Our back deck ceased to be a restaurant for birds several months ago. I decided it was time to put out some seed again.
As usual, $US10,000 worth of brightly coloured beasties turned up shortly afterward.
Along with the usual Sulphur-cresteds and rosellas, this time we got a couple of galahs.
We've had a galah or two hanging around the seed before, but I never got any photos of them. They're pretty birds, and relatively reserved when there are only a few around. Get a few hundred of them in one place, though, and they turn into one of the world's premier sources of frivolity.
("Galah" is also a somewhat archaic Australian colloquialism for a fool.
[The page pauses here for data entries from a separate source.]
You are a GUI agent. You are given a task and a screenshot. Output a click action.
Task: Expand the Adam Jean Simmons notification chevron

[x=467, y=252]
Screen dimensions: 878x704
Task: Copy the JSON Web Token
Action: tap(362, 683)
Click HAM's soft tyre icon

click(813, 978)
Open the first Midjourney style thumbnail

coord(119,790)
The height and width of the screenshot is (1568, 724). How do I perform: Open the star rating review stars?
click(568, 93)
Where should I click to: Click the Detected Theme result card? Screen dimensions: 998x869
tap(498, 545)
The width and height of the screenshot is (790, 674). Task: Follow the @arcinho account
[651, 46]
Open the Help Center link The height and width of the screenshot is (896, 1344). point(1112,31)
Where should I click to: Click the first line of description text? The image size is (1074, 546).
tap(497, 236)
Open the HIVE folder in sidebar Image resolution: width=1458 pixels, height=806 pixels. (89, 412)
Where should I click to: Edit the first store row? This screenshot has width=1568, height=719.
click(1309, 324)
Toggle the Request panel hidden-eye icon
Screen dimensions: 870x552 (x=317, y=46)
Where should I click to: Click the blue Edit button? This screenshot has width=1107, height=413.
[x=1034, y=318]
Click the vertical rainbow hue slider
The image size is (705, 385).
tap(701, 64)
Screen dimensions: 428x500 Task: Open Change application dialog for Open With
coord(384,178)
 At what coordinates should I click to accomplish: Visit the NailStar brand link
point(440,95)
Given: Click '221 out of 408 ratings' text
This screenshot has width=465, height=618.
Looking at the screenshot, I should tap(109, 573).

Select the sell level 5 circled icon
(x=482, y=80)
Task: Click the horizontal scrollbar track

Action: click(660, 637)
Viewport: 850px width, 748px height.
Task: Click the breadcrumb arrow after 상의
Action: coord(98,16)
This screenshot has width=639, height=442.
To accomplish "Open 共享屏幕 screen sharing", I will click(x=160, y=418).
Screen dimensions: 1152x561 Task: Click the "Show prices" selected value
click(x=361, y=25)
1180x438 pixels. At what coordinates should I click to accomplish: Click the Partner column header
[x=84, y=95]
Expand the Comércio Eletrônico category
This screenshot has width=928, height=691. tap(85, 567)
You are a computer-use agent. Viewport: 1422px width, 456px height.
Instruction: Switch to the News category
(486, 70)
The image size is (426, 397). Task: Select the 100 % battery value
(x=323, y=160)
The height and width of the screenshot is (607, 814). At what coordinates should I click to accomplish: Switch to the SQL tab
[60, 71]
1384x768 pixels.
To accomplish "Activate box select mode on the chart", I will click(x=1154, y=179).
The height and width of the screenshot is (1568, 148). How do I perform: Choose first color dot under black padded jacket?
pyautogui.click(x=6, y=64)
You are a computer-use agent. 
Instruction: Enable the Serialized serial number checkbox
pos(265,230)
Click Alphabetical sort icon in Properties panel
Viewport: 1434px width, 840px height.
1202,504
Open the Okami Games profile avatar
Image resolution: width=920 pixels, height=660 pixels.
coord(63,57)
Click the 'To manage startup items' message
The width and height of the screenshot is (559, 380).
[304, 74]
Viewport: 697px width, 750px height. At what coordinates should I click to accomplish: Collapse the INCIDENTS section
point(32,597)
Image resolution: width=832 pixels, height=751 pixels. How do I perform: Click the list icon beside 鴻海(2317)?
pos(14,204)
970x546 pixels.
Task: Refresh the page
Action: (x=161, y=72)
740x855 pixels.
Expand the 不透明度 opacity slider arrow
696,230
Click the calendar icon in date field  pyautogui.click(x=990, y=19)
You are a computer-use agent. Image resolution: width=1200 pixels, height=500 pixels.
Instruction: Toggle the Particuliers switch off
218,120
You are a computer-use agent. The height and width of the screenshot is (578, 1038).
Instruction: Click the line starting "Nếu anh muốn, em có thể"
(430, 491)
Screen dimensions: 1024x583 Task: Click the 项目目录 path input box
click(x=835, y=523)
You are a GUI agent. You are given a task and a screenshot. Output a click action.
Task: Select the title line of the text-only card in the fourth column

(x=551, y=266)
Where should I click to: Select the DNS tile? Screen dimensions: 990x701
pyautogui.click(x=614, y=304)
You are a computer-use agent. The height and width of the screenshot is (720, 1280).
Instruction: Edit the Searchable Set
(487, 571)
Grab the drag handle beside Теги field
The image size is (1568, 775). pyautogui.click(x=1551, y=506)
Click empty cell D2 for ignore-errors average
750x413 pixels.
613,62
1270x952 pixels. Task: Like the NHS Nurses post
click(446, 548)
The birds haven't really earned that, but I believe the boobies deserve to have their complaint heard first.)
Galahs have a crest, but it's not nearly as impressive as that of the Sulphur-crested. As with the big cockatoos, they raise the crest when excited.
These two got to spend quite a while with their crests up...
...because the bigger birds, as usual, insisted on pointlessly bullying them.
This sort of inter-species animosity is one of the reasons why conservationists don't actually much like backyard bird feeders. An unnaturally large and reliable food source in one very small area forces different bird species to rub shoulders, and they never seem to enjoy that very much.
They never actually seem to come to blows, though. Even when the notoriously aggressive currawongs show up and start staring down the cats through the window, the other birds just give them a wide berth and come back later.
And now, I am pleased to present...
...a variable-geometry cockatoo.
14 November 2007 at 9:48 am
"…a variable-geometry cockatoo."
Looks like the first couple of frames from a bird blowing up.